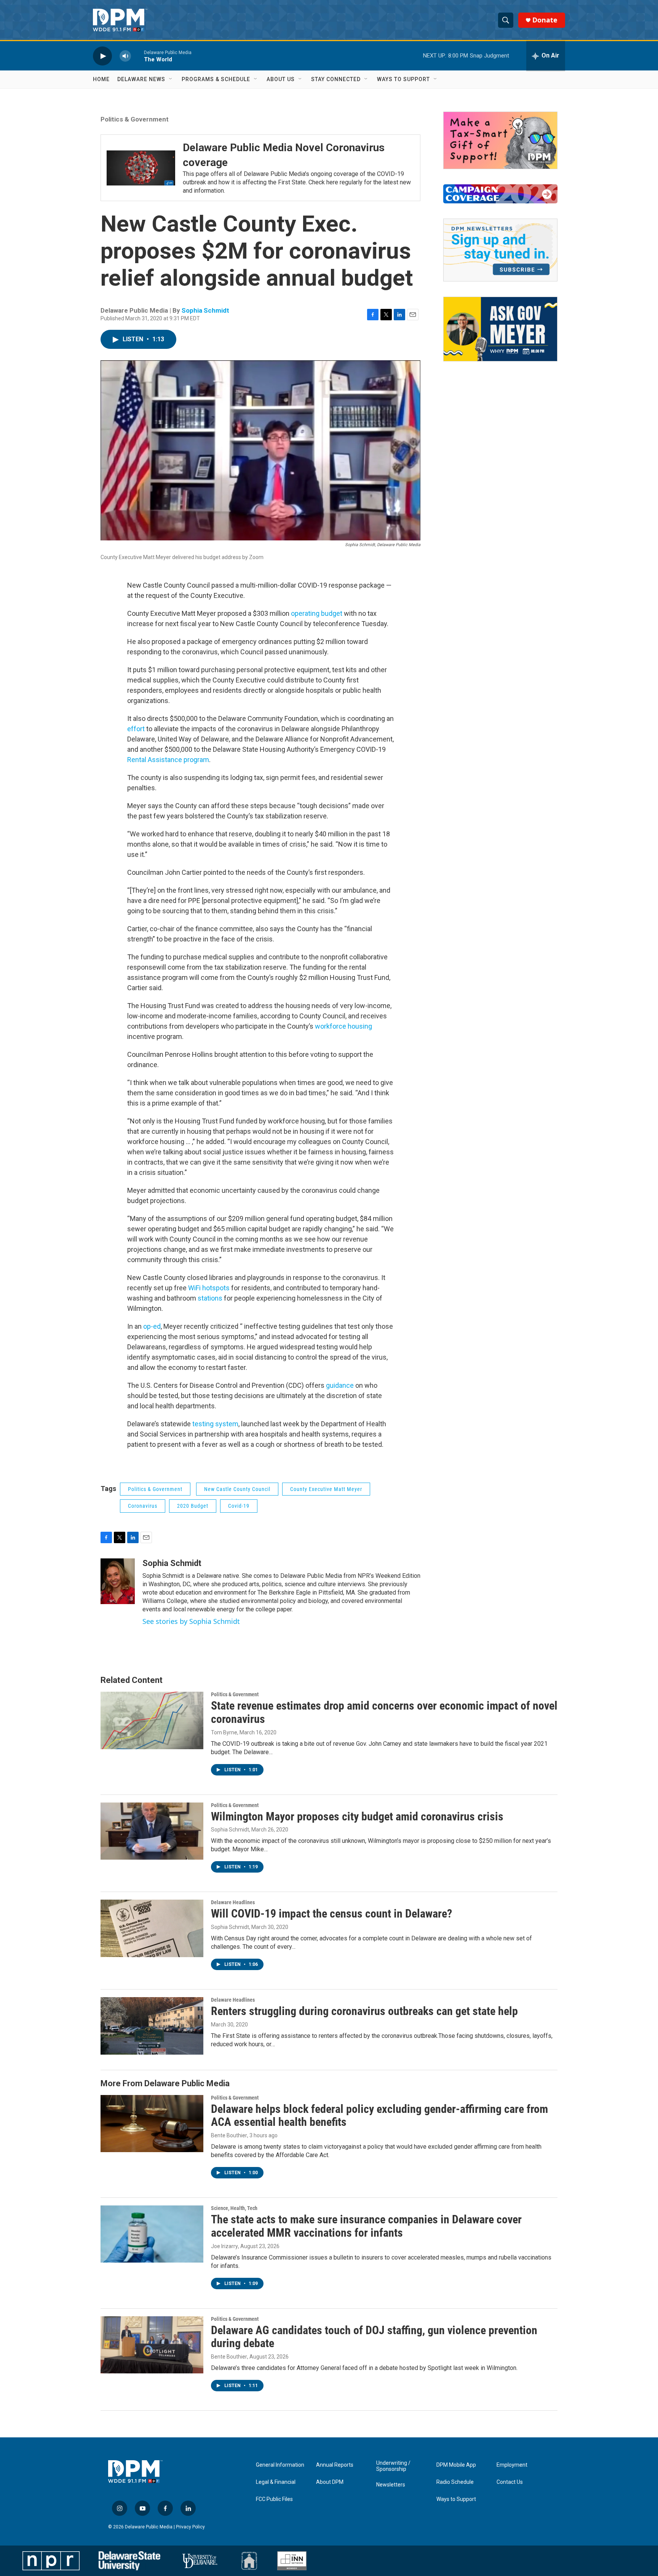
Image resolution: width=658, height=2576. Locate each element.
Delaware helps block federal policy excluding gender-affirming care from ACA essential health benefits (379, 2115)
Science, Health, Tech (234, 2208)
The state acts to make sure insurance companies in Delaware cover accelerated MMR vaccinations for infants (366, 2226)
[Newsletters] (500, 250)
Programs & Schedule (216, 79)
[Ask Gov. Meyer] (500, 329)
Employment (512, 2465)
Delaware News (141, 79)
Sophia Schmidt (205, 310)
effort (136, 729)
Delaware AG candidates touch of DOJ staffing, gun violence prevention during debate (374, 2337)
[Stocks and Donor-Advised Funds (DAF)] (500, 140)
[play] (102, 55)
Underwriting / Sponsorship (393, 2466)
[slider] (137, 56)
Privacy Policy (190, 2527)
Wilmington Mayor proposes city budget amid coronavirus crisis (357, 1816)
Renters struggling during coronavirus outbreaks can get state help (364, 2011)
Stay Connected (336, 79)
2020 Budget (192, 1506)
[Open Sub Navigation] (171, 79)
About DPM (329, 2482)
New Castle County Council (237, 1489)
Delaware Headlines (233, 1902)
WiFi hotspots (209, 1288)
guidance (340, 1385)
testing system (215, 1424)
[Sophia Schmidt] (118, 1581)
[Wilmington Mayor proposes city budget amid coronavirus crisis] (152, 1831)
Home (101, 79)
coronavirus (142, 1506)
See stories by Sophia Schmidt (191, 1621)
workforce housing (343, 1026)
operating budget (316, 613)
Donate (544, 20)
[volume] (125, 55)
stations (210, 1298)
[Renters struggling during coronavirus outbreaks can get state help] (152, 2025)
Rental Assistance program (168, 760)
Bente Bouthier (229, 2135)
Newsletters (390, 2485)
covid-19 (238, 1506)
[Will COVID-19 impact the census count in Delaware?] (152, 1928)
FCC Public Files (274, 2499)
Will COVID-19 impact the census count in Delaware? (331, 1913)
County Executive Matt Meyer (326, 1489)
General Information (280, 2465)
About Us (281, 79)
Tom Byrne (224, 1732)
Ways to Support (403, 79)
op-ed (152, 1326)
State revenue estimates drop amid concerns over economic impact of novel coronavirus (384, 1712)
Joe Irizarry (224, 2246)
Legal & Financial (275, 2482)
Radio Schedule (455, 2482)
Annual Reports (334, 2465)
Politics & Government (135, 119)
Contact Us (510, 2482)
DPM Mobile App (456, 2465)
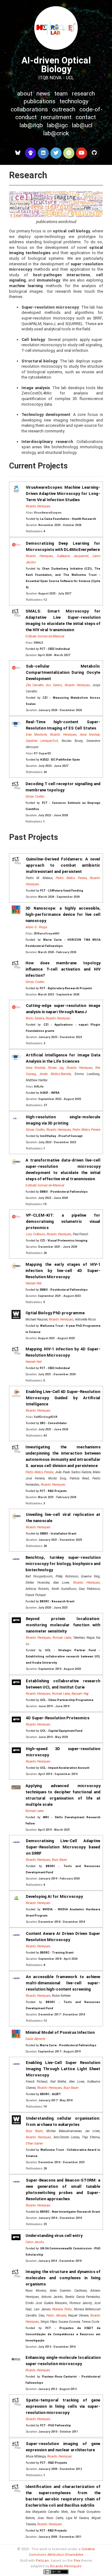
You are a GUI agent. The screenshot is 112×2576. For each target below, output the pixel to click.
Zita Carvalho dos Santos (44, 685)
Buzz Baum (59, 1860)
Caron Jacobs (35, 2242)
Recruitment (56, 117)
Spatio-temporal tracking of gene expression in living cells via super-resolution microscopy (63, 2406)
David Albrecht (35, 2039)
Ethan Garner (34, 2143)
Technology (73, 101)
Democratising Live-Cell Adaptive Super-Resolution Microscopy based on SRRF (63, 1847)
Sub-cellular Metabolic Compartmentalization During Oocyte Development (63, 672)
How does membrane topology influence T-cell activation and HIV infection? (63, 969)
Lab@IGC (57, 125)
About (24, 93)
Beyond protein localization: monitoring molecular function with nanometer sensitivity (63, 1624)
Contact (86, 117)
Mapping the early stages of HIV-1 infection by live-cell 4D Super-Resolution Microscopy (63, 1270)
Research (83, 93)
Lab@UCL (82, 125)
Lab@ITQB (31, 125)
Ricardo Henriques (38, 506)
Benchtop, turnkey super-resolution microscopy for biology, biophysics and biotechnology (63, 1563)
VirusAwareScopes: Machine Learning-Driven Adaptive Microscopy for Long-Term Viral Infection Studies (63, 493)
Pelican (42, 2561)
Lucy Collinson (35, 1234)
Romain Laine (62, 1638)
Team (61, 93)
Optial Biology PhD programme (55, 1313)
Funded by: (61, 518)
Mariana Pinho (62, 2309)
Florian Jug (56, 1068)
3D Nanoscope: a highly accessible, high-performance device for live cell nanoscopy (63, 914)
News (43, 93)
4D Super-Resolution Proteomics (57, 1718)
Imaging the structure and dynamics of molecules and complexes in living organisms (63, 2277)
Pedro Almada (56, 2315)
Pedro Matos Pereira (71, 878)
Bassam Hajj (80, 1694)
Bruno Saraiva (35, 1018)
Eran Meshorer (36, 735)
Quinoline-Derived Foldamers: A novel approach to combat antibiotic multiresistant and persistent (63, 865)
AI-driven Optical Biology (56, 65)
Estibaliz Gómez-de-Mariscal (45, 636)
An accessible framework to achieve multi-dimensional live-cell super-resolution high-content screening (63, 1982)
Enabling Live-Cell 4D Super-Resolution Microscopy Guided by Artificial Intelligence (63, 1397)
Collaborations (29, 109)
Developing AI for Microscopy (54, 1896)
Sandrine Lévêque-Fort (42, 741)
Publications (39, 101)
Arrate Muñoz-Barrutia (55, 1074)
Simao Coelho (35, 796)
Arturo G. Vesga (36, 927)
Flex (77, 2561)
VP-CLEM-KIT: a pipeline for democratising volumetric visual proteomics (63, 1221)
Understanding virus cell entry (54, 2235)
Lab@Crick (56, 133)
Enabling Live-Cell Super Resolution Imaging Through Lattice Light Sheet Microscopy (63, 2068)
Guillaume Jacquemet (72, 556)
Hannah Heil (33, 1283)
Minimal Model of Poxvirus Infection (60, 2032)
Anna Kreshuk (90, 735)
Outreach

***

Problem description:
Determine the number of lines in the entries above where the string "city" appears. Answer with the number alone.

Answer below:
2